Since 10 TB in the desktop space is unprecedented, the real question is how this will compare with the Enterprise drive, that does not cost much more. The NAS and video drives really aren't designed for "working" storage, but the Enterprise should be able to do anything this one can, and more.
Oh, and halfway down, you have "when the cache is excausted." Should be "exhausted."
I remember buying a 3GB Quantum hard drive when 256MB and 500MB were the norm for my MacPro 6100. It wasn't $2000, more like $500, it was late 90s. I't was amazing feeling holding that marvel of technology and thinking "man, I will never fill this up".
I'm really wondering how much media storage will increase in the next 20 years. Most of consumer media storage is pictures/videos from mobile devices and downloaded movies/tv from the internet (legal or otherwise).
Now of course, we'll start seeing more 4K content, and that will significantly increase the storage requirements for video. But other than that, what will really increase our storage consumption? I guess what I'm saying is that I expect the growth to be pretty linear and predictable over the next 20 years.
Videos and pictures are still limited by the quality of the optics not much about the bitrate. No matter the space any of those pales in comparison to what your eyes see.

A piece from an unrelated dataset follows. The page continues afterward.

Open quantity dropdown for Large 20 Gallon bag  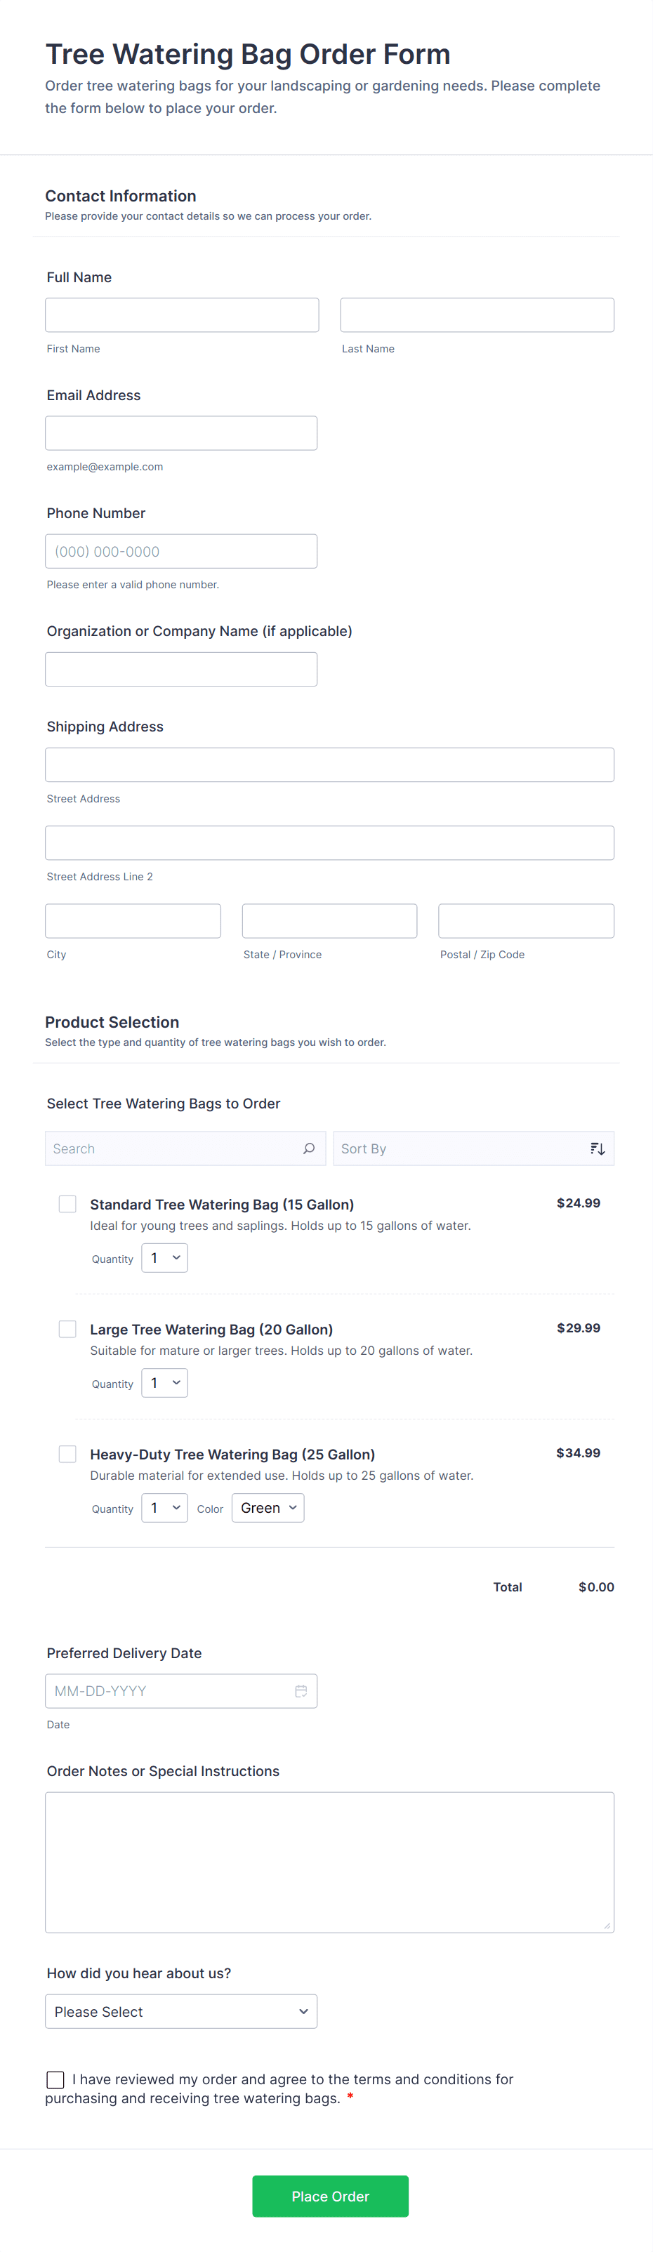(164, 1383)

In the land of no internet or multimedia, Gigabyte size was a ton of space. Most people would only deal with small bats. word or txt files- With the advent of internet, jpg's, mp3, 24-32bit color space need skyrocketed.
Oh, NOW I see what you mean. Yeah, that big C is new and does seem like a stupid marketing thing. "Lets capitalize one letter, it will make the product seem cool". Next year, we can officially change our name to seaGate :P
I am sure they will. Generally, with any storage tier, they go performance first (Barracuda) then follow up with cheaper, quieter models for normal storage needs like NAS, backups, htpc, or just people that dont require as much speed.
Please tell me you all did a deep-dive on GPU Boost 3.0; nobody else has done one yet. NVIDIA coyly remarked that it has "water-cooling optimizations" and most users are showing that the card actually reaches its max core clock speed at around 50-60C. Any higher and your core starts to drop in ~13MHz increments--so, even at 65C load, your GPU has reduced its maximum boost clock.
In other words, if you have a very cool card, NVIDIA allows it to run at very high frequencies consistently.
You're completely right. Until Ryan catches up on his GPU review backlog Ganesh shouldn't be allowed to post about storage systems, Anton shouldn't be allowed to post new articles, E. Fylladitakis shouldn't be allowed to write about case or PSU performance, etc.
You do realize that 80%-90% of cloud storage is cold storage that doesnt need speed or performance, just lots and lots of capacity for cheap. HDD's are going to be around for a good while.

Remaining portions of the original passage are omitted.